Only the lines from the line containing "[Share to Facebook] (691, 1958)" to the end of the records, both included, belong in the answer, copied exactly.

Segment Start: Material for the task

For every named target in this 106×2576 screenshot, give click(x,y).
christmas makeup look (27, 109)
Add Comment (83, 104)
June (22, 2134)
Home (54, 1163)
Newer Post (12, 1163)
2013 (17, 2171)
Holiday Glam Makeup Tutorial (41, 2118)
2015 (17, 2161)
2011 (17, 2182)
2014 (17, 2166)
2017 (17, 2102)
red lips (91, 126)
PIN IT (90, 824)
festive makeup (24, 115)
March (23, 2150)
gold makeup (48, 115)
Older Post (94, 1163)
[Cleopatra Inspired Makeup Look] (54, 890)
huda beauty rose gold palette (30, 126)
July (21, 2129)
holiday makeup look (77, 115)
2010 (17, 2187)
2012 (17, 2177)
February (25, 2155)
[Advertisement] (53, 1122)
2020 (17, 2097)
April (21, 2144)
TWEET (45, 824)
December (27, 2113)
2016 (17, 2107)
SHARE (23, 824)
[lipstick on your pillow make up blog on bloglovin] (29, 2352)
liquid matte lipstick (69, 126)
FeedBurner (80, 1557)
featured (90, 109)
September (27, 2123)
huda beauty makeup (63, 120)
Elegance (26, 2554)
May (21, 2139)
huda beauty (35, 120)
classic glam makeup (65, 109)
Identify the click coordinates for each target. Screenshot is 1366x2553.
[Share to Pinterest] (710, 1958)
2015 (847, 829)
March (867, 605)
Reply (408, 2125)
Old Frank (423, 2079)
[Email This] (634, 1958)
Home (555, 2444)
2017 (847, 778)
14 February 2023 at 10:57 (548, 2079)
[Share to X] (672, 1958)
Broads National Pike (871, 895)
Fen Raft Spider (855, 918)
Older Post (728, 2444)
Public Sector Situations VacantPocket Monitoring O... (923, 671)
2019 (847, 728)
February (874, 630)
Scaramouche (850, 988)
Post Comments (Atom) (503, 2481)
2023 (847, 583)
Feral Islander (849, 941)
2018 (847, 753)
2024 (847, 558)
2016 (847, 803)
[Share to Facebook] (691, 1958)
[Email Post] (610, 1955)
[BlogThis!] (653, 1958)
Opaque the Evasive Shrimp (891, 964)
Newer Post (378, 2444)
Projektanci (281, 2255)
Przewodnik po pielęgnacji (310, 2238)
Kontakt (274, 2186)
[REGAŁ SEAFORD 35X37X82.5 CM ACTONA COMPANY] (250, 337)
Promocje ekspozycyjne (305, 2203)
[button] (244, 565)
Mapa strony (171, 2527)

Segment End: Material for the task

* Exercise answer:
[Share to Facebook] (691, 1958)
[Email Post] (610, 1955)
[BlogThis!] (653, 1958)
Opaque the Evasive Shrimp (891, 964)
Newer Post (378, 2444)
Projektanci (281, 2255)
Przewodnik po pielęgnacji (310, 2238)
Kontakt (274, 2186)
[REGAŁ SEAFORD 35X37X82.5 CM ACTONA COMPANY] (250, 337)
Promocje ekspozycyjne (305, 2203)
[button] (244, 565)
Mapa strony (171, 2527)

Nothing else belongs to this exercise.